In a controller-based or layered setup you organize by technical role:

  • Controllers Handle HTTP: one controller per resource (e.g. TodosController). Each action (Create, Get, Update, Delete) is a method that receives the request, calls a service, and returns a response.

  • Services  Hold business logic: e.g. TodoService with methods like CreateTodo()GetTodo()GetAllTodos(). The controller calls the service; the service may call a repository.

  • Repositories  Handle data access: e.g. TodoRepository with Add()GetById(), etc. The service calls the repository.

So for one feature (e.g. "create a todo") the code lives in several places: the controller action, the service method, the repository method, and maybe DTOs in a shared folder. To understand or change "create todo" you open multiple files across different layers.

How vertical slice + CQRS is different

Here you organize by use case, not by role:

  • There is no single "TodoController" or "TodoService" that owns all todo operations. Instead, each action has its own small slice.

  • "Create todo" = one folder (CreateTodo/) with the command (the request), the handler (the logic what would be in the service method), and optionally a validator. The endpoint (Minimal API) only builds the command and sends it to MediatR; it does not call a service or repository directly.

  • So one feature = one place. To change "create todo" you go to Features/Todos/CreateTodo/. No jumping between Controllers, Services, and Repositories.

Difference in one line: In layered you ask "which controller, which service, which repository?"; in vertical slice you ask "which slice?" and everything for that use case is there.

Quick comparison table

AspectLayered (horizontal)Vertical Slice + CQRS (this project)
OrganizationBy technical role (Controller, Service, Repository)By feature/use case (CreateTodo, GetTodo, …)
Adding a featureOften touch Controller, Service, maybe Repository, DTOsAdd one folder (e.g. CreateTodo) with command, handler, endpoint
Finding code“Create todo” logic spread across layers“Create todo” in Features/Todos/CreateTodo/
Read vs writeOften same service/repository for bothCommands vs queries and handlers separated (CQRS)
Best forSimple CRUD, small teams, straightforward domainsGrowing APIs, many features, teams that like feature-based structure

Both are valid. Layered is simpler for very small apps; vertical slice + CQRS keeps each use case in one place and scales better when you have many features.

Summary

  • Vertical Slice Architecture = organize by feature/use case (one folder per action or feature).

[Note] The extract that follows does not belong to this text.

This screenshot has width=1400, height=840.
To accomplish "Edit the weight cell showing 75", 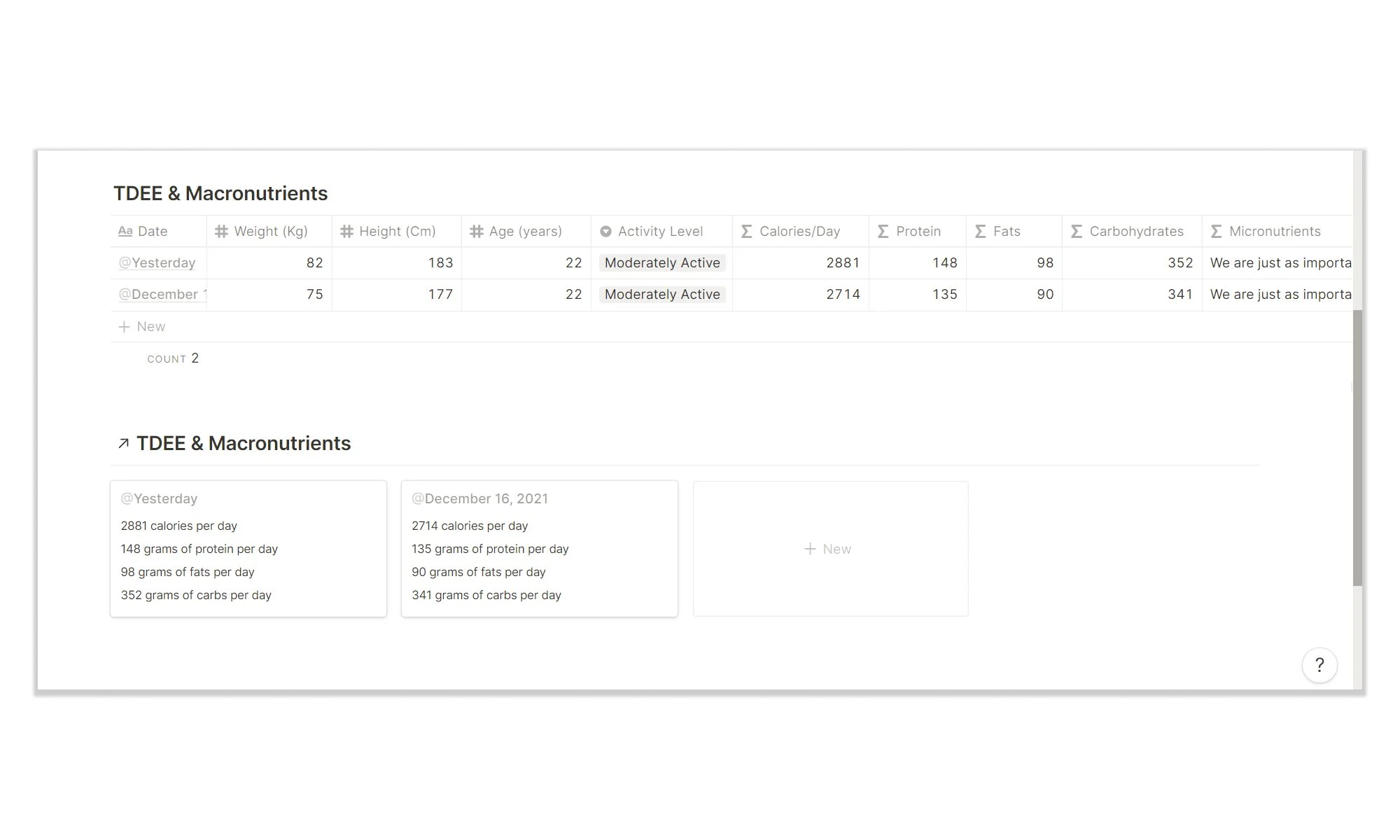I will [270, 295].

  • CQRS = separate commands (write) from queries (read), each with its own handler.

  • In this project, one slice = one command or query + handler + optional validator + endpoint; MediatR connects endpoints to handlers.

  • Flow: Request → Endpoint → MediatR (validation if configured) → Handler → DbContext → Result → Response.

Use this approach when the benefits of clear structure and CQRS matter; skip it or simplify when the project is very small or the team prefers fewer concepts and files.